WORK INSTRUCTION: How many lines in the records below contain the word "Bills"? Answer with the number only.
==*==
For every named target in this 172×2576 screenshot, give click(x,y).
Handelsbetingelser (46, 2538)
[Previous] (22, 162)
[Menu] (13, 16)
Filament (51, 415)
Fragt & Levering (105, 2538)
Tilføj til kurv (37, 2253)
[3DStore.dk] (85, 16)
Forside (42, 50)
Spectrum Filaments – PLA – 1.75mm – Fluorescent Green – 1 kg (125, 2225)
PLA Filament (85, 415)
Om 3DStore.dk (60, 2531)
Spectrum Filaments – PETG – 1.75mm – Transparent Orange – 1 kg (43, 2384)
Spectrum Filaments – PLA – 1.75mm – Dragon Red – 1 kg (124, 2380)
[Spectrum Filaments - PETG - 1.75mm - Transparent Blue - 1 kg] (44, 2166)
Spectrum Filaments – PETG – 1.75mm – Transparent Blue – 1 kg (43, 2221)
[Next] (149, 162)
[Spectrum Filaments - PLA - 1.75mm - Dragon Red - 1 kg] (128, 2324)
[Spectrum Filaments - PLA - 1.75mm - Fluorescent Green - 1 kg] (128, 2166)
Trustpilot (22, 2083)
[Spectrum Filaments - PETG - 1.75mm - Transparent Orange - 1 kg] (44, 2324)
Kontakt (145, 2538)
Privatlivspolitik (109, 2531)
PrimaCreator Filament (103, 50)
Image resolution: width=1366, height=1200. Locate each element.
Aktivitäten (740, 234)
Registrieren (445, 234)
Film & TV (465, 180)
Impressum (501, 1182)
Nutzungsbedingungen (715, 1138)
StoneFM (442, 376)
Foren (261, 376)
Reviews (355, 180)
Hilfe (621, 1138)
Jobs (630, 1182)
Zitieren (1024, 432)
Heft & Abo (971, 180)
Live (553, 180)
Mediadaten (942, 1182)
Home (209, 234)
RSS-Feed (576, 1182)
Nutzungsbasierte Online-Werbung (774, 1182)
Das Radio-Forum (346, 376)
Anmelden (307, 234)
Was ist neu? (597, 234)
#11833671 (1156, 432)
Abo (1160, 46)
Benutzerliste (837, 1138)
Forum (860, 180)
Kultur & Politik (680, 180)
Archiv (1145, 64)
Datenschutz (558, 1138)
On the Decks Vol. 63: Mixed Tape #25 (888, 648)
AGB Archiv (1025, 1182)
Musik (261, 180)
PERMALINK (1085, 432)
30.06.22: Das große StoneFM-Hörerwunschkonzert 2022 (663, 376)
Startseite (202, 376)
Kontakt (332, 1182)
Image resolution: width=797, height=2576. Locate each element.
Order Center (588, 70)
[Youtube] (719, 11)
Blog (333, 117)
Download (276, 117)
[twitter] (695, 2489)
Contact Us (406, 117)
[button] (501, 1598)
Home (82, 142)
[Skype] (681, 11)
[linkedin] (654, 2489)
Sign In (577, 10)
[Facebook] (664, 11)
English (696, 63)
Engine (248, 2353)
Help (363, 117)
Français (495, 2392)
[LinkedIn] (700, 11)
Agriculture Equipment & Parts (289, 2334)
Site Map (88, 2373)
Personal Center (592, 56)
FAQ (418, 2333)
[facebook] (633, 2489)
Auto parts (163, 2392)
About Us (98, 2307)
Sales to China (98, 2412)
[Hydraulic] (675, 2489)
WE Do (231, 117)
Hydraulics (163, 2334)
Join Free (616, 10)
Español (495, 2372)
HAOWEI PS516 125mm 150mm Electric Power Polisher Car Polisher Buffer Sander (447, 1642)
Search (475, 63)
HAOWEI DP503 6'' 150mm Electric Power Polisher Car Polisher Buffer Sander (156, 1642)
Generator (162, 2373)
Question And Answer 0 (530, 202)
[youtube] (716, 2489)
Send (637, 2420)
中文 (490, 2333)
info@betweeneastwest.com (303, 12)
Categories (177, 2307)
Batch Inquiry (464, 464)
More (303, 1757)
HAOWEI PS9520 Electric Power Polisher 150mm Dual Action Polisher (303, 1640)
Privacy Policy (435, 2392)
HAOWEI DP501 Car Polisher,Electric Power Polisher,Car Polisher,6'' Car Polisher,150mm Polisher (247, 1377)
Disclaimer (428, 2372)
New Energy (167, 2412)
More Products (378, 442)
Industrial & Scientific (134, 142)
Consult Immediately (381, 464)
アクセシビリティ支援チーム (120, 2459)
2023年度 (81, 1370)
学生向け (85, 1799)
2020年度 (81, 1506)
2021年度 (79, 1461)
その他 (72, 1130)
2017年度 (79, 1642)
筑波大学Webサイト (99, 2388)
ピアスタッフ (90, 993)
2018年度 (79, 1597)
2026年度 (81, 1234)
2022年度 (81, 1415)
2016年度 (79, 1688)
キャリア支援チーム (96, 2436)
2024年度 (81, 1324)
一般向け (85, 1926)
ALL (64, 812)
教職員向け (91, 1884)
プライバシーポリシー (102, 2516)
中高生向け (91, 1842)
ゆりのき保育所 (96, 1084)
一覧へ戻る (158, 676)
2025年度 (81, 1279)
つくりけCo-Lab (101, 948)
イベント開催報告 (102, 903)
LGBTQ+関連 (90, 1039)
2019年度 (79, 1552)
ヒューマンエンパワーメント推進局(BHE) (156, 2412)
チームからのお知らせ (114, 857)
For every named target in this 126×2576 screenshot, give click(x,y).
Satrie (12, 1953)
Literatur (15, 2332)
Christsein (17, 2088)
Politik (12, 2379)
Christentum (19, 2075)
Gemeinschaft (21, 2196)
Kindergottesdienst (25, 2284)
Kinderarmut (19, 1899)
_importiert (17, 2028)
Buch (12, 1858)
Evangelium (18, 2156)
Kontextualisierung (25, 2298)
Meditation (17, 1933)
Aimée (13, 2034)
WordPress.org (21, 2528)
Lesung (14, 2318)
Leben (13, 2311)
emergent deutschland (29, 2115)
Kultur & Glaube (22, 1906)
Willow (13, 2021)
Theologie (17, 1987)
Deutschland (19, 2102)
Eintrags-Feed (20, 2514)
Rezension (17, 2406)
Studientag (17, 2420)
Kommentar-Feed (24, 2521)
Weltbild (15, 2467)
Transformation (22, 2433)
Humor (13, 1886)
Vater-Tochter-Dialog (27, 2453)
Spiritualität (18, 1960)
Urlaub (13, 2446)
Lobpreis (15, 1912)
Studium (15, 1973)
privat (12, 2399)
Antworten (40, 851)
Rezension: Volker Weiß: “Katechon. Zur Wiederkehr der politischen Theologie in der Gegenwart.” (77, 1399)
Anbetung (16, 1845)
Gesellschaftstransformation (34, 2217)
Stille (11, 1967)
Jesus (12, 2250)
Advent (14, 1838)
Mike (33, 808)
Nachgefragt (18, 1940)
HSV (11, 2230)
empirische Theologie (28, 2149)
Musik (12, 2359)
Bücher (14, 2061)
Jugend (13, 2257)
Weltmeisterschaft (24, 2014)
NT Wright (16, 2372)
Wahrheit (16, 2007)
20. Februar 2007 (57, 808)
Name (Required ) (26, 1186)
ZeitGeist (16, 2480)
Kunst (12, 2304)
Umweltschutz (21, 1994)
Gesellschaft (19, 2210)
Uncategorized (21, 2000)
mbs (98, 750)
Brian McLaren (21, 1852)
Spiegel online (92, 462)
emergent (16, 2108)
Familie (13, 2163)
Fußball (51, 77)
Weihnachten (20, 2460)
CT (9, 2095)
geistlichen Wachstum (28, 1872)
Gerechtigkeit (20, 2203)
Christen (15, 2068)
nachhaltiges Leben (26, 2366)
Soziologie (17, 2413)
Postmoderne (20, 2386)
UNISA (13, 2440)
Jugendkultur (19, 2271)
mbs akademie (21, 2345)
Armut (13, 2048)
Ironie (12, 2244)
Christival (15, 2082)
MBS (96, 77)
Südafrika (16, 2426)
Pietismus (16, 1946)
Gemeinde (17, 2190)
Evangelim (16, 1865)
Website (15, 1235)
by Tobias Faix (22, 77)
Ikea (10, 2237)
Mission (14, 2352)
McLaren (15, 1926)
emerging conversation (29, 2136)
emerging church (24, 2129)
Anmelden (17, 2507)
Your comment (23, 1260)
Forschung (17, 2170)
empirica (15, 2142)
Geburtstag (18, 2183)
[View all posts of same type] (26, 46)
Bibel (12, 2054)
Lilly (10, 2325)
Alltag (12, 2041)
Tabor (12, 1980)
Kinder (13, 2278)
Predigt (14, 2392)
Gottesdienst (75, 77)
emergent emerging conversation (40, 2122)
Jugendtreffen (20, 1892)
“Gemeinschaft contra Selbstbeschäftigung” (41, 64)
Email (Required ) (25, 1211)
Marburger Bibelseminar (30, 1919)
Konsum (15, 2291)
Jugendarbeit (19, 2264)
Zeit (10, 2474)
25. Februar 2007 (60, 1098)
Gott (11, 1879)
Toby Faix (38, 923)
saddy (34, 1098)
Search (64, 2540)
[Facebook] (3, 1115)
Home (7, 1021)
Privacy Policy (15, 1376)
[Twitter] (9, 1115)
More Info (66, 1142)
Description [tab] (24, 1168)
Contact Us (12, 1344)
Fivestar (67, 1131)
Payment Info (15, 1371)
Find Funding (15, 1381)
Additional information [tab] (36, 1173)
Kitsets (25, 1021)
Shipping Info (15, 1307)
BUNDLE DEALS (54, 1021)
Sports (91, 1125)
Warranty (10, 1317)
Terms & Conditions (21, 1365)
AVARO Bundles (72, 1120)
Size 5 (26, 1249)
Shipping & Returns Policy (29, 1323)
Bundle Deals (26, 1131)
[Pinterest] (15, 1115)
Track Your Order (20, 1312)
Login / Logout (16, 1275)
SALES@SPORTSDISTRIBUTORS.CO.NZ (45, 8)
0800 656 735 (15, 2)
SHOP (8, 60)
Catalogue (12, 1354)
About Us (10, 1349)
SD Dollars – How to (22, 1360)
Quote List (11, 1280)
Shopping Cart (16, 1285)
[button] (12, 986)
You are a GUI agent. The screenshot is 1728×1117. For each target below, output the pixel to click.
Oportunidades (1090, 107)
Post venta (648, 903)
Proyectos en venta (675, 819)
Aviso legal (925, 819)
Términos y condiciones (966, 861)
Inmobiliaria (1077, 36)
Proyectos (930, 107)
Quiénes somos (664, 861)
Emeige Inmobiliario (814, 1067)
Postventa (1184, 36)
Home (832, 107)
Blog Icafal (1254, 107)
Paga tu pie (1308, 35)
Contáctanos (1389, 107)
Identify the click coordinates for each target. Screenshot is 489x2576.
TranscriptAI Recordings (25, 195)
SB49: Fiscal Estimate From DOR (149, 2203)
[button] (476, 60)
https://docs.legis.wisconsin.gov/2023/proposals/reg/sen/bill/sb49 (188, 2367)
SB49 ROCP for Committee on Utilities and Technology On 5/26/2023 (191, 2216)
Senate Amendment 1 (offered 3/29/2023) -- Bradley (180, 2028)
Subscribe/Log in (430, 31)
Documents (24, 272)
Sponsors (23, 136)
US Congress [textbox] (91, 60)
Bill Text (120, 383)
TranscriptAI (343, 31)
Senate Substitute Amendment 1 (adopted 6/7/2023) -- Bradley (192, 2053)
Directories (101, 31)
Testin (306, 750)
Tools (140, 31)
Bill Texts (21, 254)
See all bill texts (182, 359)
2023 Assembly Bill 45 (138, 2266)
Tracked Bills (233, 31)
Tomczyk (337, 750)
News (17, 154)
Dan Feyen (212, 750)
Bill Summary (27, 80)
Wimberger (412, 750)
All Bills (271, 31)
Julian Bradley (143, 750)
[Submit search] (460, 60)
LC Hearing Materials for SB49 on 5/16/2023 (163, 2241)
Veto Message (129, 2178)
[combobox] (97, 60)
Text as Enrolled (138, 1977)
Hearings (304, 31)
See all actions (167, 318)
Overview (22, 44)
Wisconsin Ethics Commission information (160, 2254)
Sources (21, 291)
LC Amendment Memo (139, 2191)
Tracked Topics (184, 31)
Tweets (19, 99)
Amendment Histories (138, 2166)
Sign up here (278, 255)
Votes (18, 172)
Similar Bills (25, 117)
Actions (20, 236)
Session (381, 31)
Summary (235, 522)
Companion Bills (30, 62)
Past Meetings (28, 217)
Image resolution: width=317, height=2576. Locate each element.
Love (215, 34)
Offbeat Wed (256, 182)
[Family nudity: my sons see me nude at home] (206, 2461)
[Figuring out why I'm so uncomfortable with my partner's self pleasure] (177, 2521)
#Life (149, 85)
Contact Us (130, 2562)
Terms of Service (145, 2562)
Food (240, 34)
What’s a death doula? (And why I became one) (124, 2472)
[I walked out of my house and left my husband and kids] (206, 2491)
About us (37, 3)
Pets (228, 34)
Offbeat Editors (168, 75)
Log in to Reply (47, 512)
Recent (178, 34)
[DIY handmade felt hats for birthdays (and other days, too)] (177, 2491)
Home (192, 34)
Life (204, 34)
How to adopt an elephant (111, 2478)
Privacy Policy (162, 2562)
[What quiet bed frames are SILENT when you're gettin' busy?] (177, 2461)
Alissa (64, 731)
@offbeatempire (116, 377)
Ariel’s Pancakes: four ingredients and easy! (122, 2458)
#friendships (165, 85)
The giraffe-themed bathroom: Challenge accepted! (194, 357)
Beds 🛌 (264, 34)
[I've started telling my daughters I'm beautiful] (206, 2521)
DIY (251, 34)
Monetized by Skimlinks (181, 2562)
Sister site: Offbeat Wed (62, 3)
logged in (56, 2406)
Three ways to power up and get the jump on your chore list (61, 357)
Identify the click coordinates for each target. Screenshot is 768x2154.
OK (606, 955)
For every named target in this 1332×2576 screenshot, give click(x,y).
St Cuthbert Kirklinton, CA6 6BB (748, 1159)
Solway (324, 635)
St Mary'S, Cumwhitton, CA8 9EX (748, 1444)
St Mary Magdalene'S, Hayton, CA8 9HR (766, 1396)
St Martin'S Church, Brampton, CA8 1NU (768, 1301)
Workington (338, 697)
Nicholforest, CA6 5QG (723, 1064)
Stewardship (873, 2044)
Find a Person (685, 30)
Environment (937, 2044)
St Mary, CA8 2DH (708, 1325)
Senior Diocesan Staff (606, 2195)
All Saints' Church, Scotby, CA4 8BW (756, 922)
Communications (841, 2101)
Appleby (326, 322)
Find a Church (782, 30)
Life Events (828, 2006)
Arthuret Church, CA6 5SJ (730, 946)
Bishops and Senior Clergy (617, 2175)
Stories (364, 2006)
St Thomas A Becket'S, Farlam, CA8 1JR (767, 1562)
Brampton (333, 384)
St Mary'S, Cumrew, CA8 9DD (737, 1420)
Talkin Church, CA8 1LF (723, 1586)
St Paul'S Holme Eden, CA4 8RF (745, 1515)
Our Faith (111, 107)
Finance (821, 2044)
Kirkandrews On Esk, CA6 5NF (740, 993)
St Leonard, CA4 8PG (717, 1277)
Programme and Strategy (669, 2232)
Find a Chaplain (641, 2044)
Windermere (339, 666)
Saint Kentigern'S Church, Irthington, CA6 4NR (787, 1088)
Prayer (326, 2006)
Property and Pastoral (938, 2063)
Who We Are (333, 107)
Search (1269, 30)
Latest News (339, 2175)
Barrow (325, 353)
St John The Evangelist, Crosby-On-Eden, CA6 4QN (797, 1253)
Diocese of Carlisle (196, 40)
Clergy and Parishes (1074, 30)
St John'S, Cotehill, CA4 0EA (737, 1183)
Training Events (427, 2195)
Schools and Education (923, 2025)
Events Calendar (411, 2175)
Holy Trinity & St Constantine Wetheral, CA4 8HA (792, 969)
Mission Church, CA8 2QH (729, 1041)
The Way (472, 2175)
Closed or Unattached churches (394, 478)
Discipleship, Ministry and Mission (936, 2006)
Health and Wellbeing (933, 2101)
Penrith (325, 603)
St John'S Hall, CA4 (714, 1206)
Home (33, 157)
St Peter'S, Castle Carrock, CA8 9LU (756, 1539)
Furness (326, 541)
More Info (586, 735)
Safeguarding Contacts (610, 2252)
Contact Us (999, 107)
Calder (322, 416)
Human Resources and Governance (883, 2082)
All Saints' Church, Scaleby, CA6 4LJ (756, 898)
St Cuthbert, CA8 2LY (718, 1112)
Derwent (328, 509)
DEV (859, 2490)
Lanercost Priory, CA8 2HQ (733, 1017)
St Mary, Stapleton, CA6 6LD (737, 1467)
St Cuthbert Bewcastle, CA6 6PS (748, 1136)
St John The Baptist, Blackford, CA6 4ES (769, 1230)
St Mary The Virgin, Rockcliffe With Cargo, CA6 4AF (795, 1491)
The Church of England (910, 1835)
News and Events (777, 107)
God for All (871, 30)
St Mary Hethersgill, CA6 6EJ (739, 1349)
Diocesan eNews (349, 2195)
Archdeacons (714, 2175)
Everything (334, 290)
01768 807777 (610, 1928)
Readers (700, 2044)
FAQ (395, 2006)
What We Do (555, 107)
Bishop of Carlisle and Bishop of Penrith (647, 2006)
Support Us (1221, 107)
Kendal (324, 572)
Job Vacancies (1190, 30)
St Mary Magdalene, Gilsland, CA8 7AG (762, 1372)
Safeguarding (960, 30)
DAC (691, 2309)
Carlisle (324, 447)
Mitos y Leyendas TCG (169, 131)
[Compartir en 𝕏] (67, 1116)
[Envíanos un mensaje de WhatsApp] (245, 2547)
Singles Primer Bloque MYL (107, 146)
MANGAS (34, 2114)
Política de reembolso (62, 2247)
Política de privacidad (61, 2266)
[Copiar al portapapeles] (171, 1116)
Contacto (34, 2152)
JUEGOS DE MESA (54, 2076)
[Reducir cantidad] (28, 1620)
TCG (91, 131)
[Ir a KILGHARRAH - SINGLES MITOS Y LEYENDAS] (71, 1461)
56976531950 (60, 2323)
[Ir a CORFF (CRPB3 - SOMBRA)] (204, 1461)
==*==
TASK OUTPUT: 4